Stored records -

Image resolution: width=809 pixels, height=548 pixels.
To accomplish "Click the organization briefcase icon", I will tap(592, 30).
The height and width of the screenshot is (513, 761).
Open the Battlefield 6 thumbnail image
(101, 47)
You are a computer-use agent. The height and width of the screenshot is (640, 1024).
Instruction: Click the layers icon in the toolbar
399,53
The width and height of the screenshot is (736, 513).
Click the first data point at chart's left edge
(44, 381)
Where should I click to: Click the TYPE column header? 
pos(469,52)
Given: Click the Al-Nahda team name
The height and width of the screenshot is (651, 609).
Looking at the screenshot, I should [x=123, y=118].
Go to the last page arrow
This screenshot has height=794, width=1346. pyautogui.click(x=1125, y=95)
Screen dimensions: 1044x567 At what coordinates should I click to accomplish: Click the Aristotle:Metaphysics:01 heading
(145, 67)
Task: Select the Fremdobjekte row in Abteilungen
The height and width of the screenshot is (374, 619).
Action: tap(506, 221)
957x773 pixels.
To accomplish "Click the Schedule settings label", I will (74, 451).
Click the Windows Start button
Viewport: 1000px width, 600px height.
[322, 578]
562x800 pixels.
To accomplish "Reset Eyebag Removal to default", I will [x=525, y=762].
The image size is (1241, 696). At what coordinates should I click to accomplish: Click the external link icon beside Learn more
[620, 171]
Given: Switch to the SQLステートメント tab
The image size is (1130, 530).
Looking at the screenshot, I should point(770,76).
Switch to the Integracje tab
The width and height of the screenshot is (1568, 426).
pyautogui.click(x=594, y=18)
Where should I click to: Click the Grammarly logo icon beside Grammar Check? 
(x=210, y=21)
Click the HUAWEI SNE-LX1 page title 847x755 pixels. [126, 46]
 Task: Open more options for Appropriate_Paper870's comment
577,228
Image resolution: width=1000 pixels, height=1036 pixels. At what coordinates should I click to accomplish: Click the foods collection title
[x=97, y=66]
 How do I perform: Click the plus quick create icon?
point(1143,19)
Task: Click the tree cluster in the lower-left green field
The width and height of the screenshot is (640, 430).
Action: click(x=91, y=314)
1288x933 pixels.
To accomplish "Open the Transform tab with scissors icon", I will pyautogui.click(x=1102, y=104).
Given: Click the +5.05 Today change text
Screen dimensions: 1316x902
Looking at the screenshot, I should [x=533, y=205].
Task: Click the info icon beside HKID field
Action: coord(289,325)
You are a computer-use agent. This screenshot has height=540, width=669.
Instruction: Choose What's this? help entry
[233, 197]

Exercise brief -
Give every record again, exactly as it reads.

Solved problem -
Image resolution: width=809 pixels, height=548 pixels.
To accomplish "Click the organization briefcase icon", I will tap(592, 30).
The height and width of the screenshot is (513, 761).
Open the Battlefield 6 thumbnail image
(101, 47)
You are a computer-use agent. The height and width of the screenshot is (640, 1024).
Instruction: Click the layers icon in the toolbar
399,53
The width and height of the screenshot is (736, 513).
Click the first data point at chart's left edge
(44, 381)
Where should I click to: Click the TYPE column header? 
pos(469,52)
Given: Click the Al-Nahda team name
The height and width of the screenshot is (651, 609).
Looking at the screenshot, I should [x=123, y=118].
Go to the last page arrow
This screenshot has height=794, width=1346. pyautogui.click(x=1125, y=95)
Screen dimensions: 1044x567 At what coordinates should I click to accomplish: Click the Aristotle:Metaphysics:01 heading
(145, 67)
Task: Select the Fremdobjekte row in Abteilungen
The height and width of the screenshot is (374, 619).
Action: tap(506, 221)
957x773 pixels.
To accomplish "Click the Schedule settings label", I will (74, 451).
Click the Windows Start button
Viewport: 1000px width, 600px height.
[322, 578]
562x800 pixels.
To accomplish "Reset Eyebag Removal to default", I will [x=525, y=762].
The image size is (1241, 696). At what coordinates should I click to accomplish: Click the external link icon beside Learn more
[620, 171]
Given: Switch to the SQLステートメント tab
The image size is (1130, 530).
Looking at the screenshot, I should point(770,76).
Switch to the Integracje tab
The width and height of the screenshot is (1568, 426).
pyautogui.click(x=594, y=18)
Where should I click to: Click the Grammarly logo icon beside Grammar Check? 
(x=210, y=21)
Click the HUAWEI SNE-LX1 page title 847x755 pixels. [126, 46]
 Task: Open more options for Appropriate_Paper870's comment
577,228
Image resolution: width=1000 pixels, height=1036 pixels. At what coordinates should I click to accomplish: Click the foods collection title
[x=97, y=66]
 How do I perform: Click the plus quick create icon?
point(1143,19)
Task: Click the tree cluster in the lower-left green field
The width and height of the screenshot is (640, 430).
Action: click(x=91, y=314)
1288x933 pixels.
To accomplish "Open the Transform tab with scissors icon", I will pyautogui.click(x=1102, y=104).
Given: Click the +5.05 Today change text
Screen dimensions: 1316x902
Looking at the screenshot, I should [x=533, y=205].
Task: Click the info icon beside HKID field
Action: coord(289,325)
You are a computer-use agent. This screenshot has height=540, width=669.
Instruction: Choose What's this? help entry
[233, 197]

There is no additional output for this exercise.